## <span style="color: purple">Create a SQL query to help Jane retrieving the monthly balance of all accounts</span>
our colleague Jane Hopper, the analyst in charge of analysing customer behaviour, who directly consumes data from the Data Warehouse Environment, needs to get all the account's monthly balances between Jan/2020 and Dec/2020. She wasn't able to do it alone, and asked for your help. Add to your resolution the SQL query used to retrieve the data needed 

I decided to use duckdb as the dialect. Duckdb is a powerful in-process, vectorized database, with great integration with Python. To promote best practices and easy comprehension, I created a module called utils.__main__ in the utils folder. It contains one function to parse the CSV seed files to create our tables. And the another to scrape from SQL files. I will put them below for a better description:

```python
import os
import duckdb


class ReadSQLFileError(Exception):
    code='001'


class ReadSeedFilesError(Exception):
    code='002'


def read_sql_file(filepath):
    try:
        with open(filepath, "r") as sql:
            sql_file = sql.read()
        return sql_file
    except ReadSQLFileError as err:
        raise err


def create_tables_from_csv_seeds(connection, seeds_path):
    try:
        for file_name in os.listdir(seeds_path):
            if file_name.endswith(".csv"):
                table_name = os.path.splitext(file_name)[0]
                df = connection.read_csv(os.path.join(seeds_path, file_name))
                connection.register(table_name, df)

    except ReadSeedFilesError as err:
        raise err
```


In [1]:
import duckdb
import utils.__main__ as utils 

I will create a in memory database, i could create a persistent one just changing the database pparameter bellow to a local path.

In [2]:
conn = duckdb.connect(database=":memory:",read_only=False)

Here we create the tables automatically passing the csv seed files.

In [3]:
utils.create_tables_from_csv_seeds(conn,'seeds')

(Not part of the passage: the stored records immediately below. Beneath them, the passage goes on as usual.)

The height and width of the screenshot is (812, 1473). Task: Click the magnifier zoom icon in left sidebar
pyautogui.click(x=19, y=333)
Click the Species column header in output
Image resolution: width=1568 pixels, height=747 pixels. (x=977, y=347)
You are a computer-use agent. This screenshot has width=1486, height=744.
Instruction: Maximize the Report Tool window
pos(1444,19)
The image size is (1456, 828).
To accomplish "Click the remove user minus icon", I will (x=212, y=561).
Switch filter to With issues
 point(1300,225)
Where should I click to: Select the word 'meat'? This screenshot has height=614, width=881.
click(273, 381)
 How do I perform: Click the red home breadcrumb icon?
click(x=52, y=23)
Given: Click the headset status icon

So we have two approaches to solve this for jane using duckdb combined with python. we can do in a procedural way,One is creating a big query sentence, that is not so easy to follow. Other way, is creating variables and storing these SQL snippets. I will do in that way because in the final it generate a simplier visualization:

```sql
SELECT Month, customers.account_id as Account, totalAmountIn, totalAmountOut, (totalAmountIn - totalAmountOut) as Balance
FROM
	({query_in_out_months}) AS totalInAndOut

INNER JOIN
	({query_customers}) as customers
ON
	totalInAndOut.account_id = customers.account_id
    order by Month ASC;

```

In [4]:
query_in_out = utils.read_sql_file('SQL/query_amounts_in_out.sql')
query_time = utils.read_sql_file('SQL/query_time.sql')
query_customers = utils.read_sql_file('SQL/query_customers.sql')
query_in_out_months = utils.read_sql_file('SQL/query_in_out_month.sql').format(query_in_out,query_time)
main_query = utils.read_sql_file('SQL/query.sql').format(query_in_out_months,query_customers)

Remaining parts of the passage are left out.